-------- AVAILABLE DATA
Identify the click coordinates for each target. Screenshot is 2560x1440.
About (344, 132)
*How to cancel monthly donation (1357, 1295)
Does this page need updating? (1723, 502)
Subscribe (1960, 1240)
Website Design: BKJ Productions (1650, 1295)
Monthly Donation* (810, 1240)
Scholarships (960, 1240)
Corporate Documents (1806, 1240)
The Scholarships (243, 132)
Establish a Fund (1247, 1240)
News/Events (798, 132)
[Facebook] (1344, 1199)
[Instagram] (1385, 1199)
----------------
WHAT TO PRODUCE ▸
The records above must each be restated exactly as they stand.

ANSWER TO THE EXERCISE ▸
Identify the click coordinates for each target. Screenshot is 2560x1440.
About (344, 132)
*How to cancel monthly donation (1357, 1295)
Does this page need updating? (1723, 502)
Subscribe (1960, 1240)
Website Design: BKJ Productions (1650, 1295)
Monthly Donation* (810, 1240)
Scholarships (960, 1240)
Corporate Documents (1806, 1240)
The Scholarships (243, 132)
Establish a Fund (1247, 1240)
News/Events (798, 132)
[Facebook] (1344, 1199)
[Instagram] (1385, 1199)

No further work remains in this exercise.